Analysis and Visualization of Large-Scale Gene Expression Microarray Compendia (thesis)
Over the past decade, gene expression microarray data has become one of the most important tools available for biologists to understand molecular processes and mechanisms on the whole-genome scale.
Microarray data provides a window into the inner workings of the transcriptional process that is vital for cellular maintenance, development, biological regulation, and disease progression. While an exponentially increasing amount of microarray data is being generated for a wide variety of organisms, there is a severe lack of methods designed to utilize the vast amount of data currently available. In my work, I explore several techniques to meaningfully harness large- scale collections of microarray data both to provide biologists with a greater ability to explore data repositories, and to computationally utilize these repositories to discover novel biology.
First, effective search and analysis techniques are required to guide researchers and enable their effective use of large-scale compendia.
I will present a user-driven similarity search algorithm designed to both quickly locate relevant datasets in a collection and to then identify novel players related to the user’s query. Second, I will discuss techniques for visualization-based analysis of microarray data that incorporate statistical measures into visualization schemes and utilize alternative views of data to reveal previously obscure patterns. Third, I will focus on novel methods that allow users to simultaneously view multiple datasets with the goal of providing a larger biological context within which to understand these data.

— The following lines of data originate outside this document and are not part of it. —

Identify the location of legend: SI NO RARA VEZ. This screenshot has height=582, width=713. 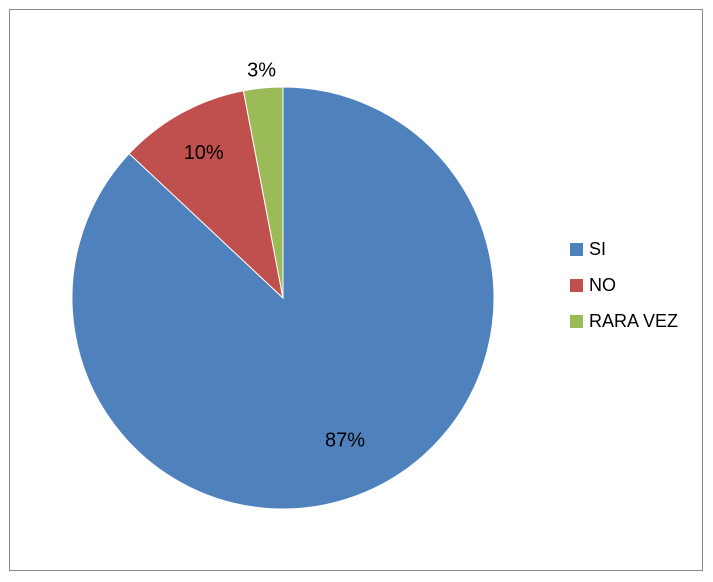
(635, 290).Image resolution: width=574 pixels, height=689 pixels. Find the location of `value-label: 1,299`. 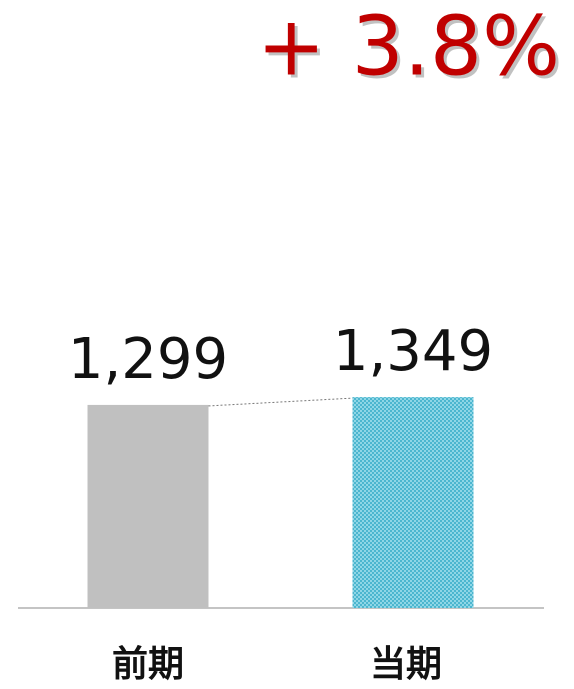

value-label: 1,299 is located at coordinates (148, 360).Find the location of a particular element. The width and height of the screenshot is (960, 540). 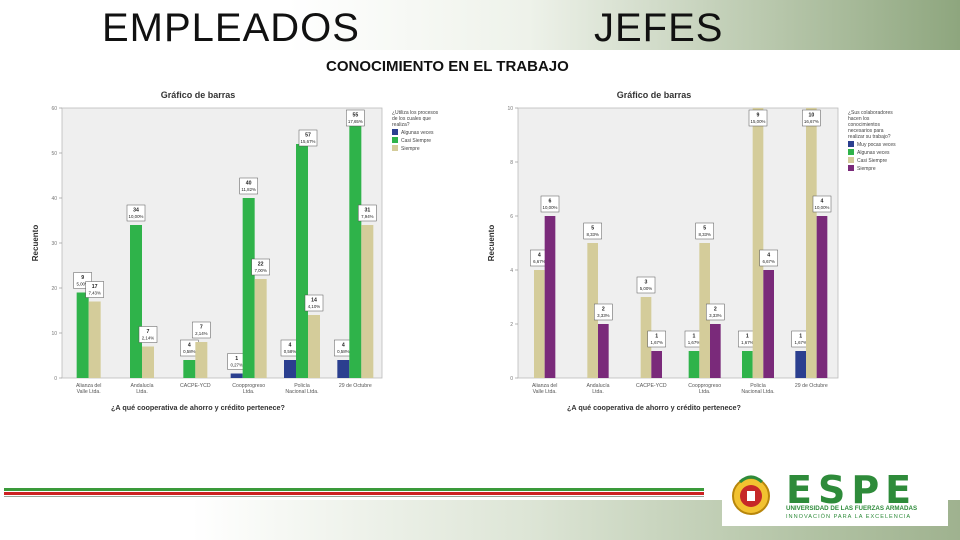

legend-title: realiza? is located at coordinates (401, 125).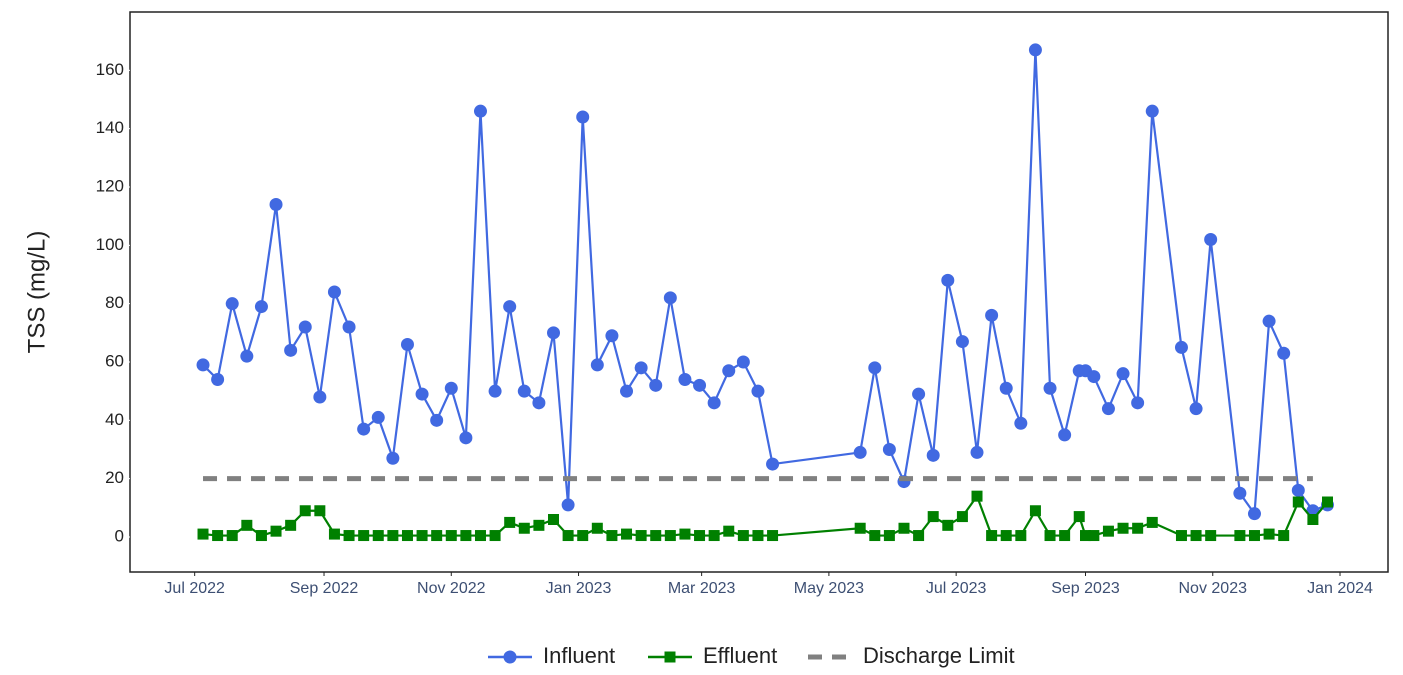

Finally, I will discuss how we have successfully used these approaches to discover novel biology, including successfully directing a large-scale experimental investigation of S. cerevisiae mitochondrial organization and biogenesis.
he combination of visualization-based analysis methods and exploratory algorithms such as those presented here are vital to future systems biology research. As data collections continue to grow and as new forms of data are generated, it will become increasingly important to develop methods and techniques that will allow experts to intelligently sift through the available information to make new discoveries.